Exercise prompt: Each line from the one containing "The image size" through the last line of the data below should be printed exactly, please, with any pictures omitted.

Start of Block

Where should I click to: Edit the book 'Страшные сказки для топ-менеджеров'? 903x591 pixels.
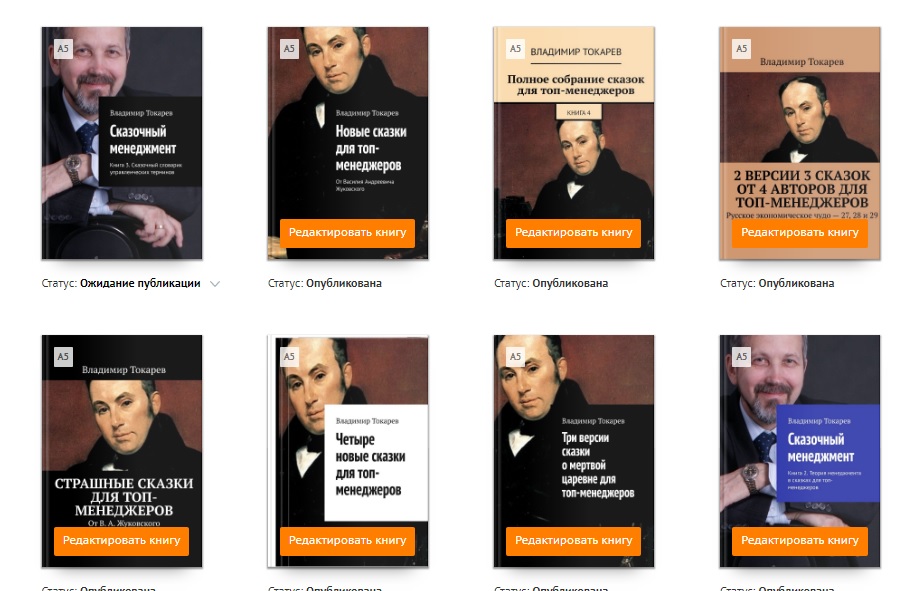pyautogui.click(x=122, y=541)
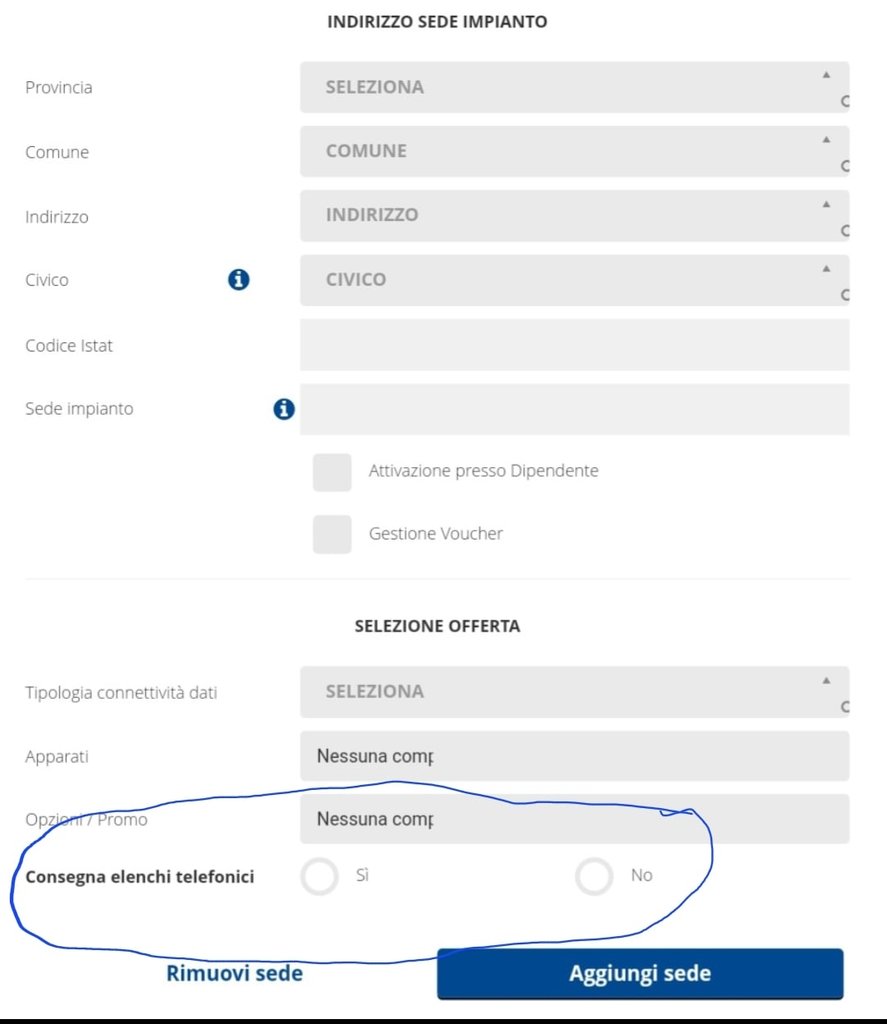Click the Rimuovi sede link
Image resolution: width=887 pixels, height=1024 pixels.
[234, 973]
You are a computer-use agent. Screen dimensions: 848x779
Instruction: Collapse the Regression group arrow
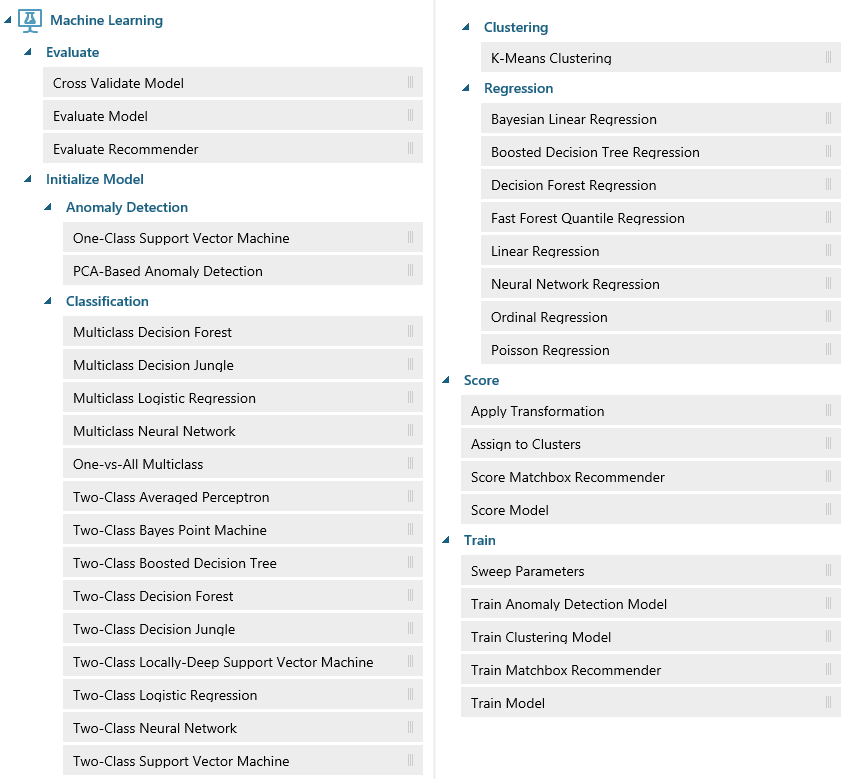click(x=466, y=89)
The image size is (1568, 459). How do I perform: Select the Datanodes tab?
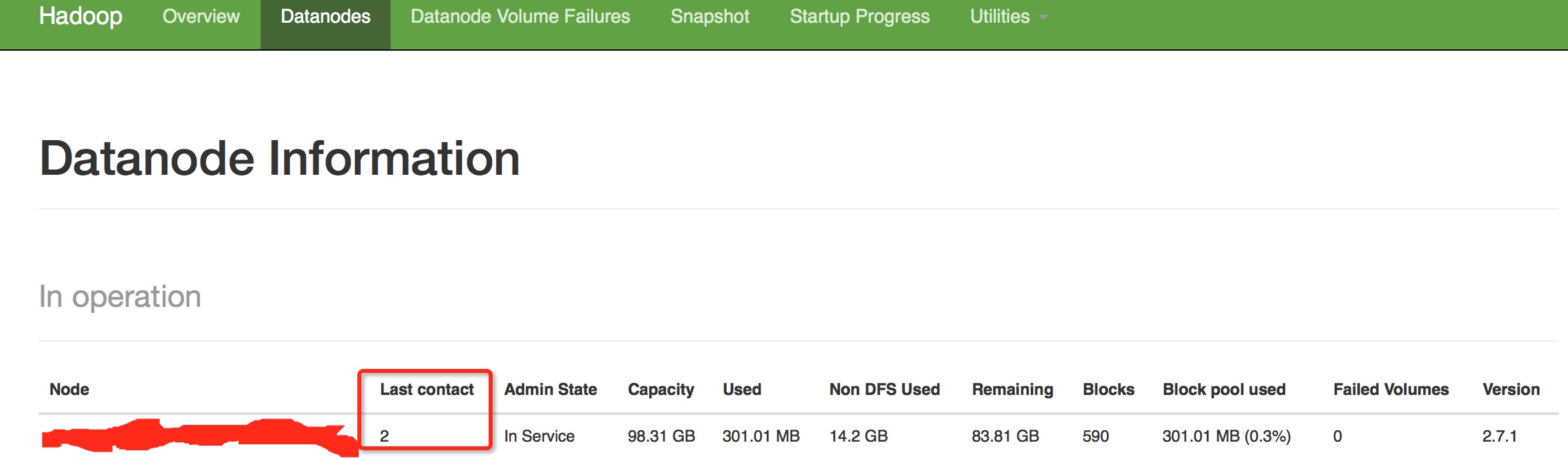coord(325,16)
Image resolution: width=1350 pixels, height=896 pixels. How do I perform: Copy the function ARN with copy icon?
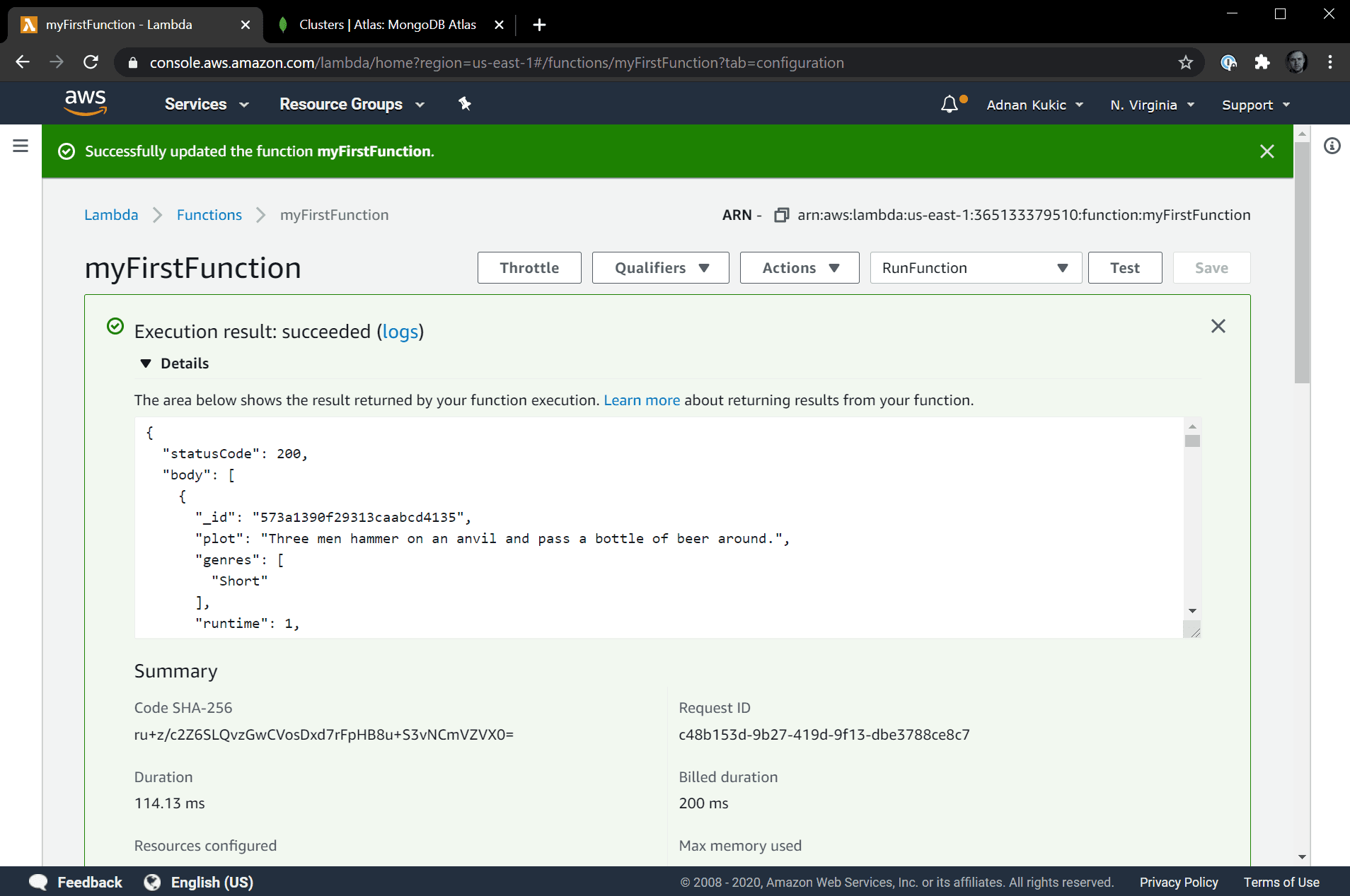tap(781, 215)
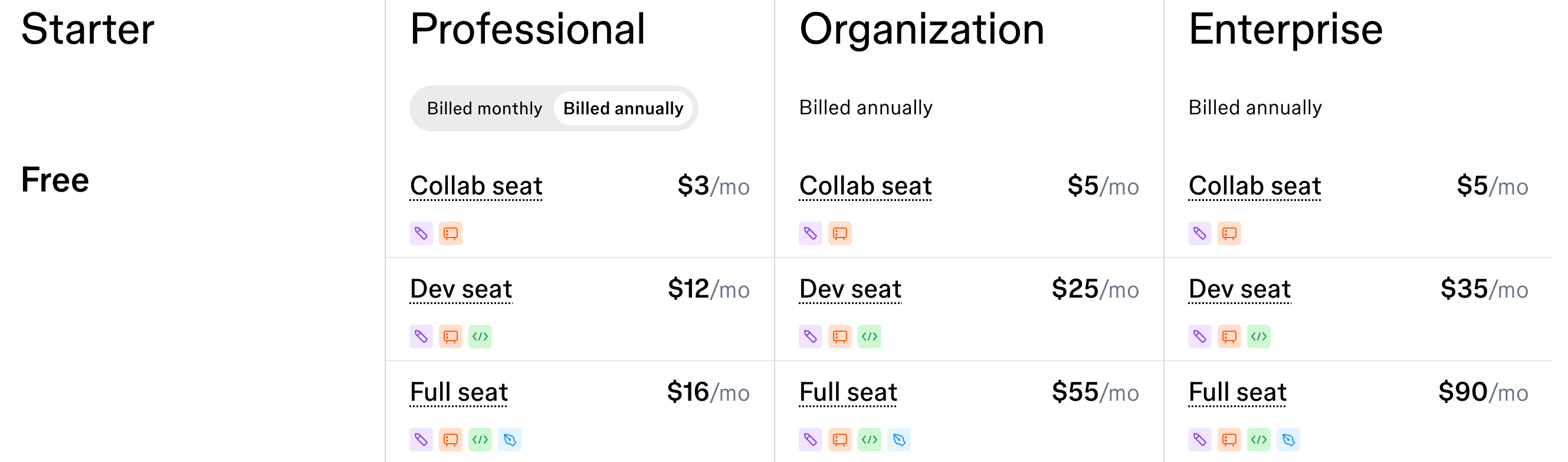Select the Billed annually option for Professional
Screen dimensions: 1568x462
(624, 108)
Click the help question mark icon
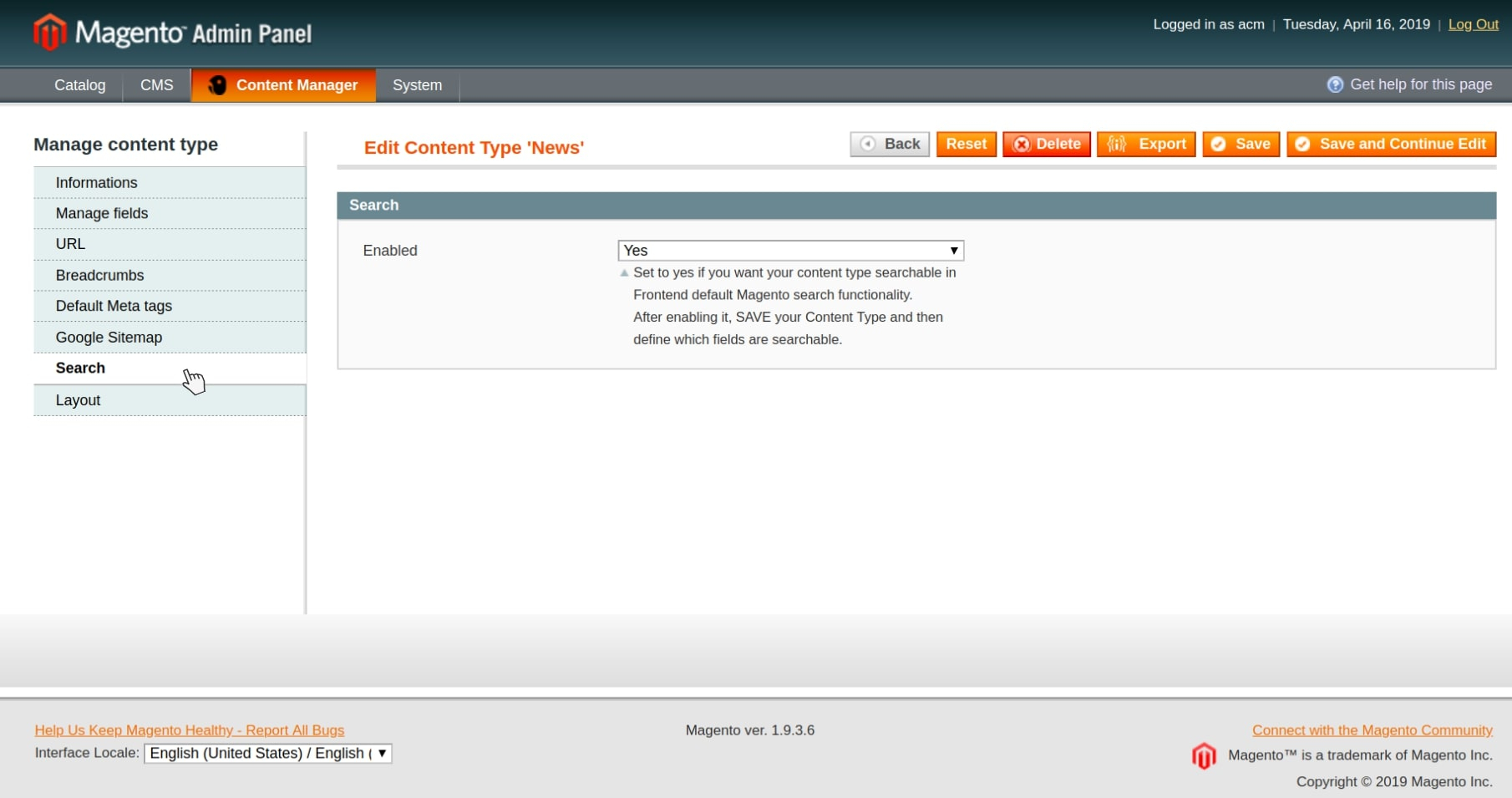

End of Block

Answer area:
The image size is (1568, 459). How do I perform: Select the Datanodes tab?
coord(325,16)
Image resolution: width=1350 pixels, height=896 pixels. How do I perform: Copy the function ARN with copy icon?
tap(781, 215)
Select the Billed annually option for Professional
Screen dimensions: 1568x462
(624, 108)
Click the help question mark icon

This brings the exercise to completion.